ACTIONS: Finding Happiness on $5 a Day

Issue: 
2008 July/Aug

The results of three simple studies from a team of researchers at the University of British Columbia (UBC) and Harvard Business School may add up to a simple key to happiness.
First, the researchers asked more than 630 Americans to report their annual income, rate their general happiness, and provide a breakdown of their monthly spending (including bills, gifts for themselves, gifts for others, and donations to charity). As reported in ScienceDaily, UBC psychologist Elizabeth Dunn said, “Regardless of how much income each person made, those who spent money on others reported greater happiness, while those who spent more on themselves did not.”

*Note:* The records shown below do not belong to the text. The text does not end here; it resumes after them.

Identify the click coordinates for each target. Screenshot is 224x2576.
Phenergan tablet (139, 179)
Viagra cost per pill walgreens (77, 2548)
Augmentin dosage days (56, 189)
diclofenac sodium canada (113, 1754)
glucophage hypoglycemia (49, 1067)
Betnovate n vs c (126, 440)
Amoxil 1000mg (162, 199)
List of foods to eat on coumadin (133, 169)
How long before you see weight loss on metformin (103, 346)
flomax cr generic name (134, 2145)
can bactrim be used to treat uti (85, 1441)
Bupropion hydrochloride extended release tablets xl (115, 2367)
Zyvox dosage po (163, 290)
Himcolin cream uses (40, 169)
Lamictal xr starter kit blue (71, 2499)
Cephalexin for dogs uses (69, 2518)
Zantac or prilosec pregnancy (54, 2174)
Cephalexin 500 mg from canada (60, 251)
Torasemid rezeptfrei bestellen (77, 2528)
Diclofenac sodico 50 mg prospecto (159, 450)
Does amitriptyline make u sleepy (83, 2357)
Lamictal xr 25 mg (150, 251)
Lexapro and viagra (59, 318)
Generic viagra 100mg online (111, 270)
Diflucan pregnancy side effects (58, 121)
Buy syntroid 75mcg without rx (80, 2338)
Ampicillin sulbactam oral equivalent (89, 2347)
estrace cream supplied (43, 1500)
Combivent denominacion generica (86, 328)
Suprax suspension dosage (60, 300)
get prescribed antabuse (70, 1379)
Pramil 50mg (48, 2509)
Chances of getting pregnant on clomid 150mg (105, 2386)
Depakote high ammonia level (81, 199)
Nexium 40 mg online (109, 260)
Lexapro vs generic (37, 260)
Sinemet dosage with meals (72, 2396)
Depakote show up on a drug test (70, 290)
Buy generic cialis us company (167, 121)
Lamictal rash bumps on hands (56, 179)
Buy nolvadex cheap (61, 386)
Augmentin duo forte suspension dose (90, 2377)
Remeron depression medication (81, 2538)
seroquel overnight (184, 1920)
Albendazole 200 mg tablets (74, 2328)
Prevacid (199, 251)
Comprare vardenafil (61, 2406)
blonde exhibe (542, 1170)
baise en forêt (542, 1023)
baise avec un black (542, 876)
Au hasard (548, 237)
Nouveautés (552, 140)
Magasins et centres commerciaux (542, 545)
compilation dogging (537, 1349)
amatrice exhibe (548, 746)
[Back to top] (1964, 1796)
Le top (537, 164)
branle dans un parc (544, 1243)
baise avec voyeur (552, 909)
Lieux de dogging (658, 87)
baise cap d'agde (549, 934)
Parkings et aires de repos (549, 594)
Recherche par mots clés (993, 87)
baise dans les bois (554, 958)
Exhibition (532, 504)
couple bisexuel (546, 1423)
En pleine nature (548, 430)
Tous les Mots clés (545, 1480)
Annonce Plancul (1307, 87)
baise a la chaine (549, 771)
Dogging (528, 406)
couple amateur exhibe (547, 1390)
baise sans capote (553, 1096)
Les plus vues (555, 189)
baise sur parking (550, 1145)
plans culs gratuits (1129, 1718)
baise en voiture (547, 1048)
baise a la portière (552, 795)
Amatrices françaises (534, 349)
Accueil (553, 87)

The second study measured the happiness levels of employees at a firm in Boston before and after they received their $3,000 to $8,000 profit-sharing bonus. What affected the employees’ happiness, says Dunn, was not so much the size of the bonus but how they spent it. The employees who devoted more of their bonus to gifts for others or toward charity consistently reported greater happiness than employees who simply spent money on their own needs.
In the third experiment, participants were given $5 or $20 and told to spend the money by 5 p.m. that day. Half the participants were instructed to spend the money on themselves; the other half had to spend the money on other people. Once again, the participants who spent the money on others reported feeling happier at the end of the day than those who spent the money on themselves.
Concludes Dunn, “These findings suggest that very minor alterations in spending allocations — as little as $5 a day — may be enough to produce real gains in happiness.”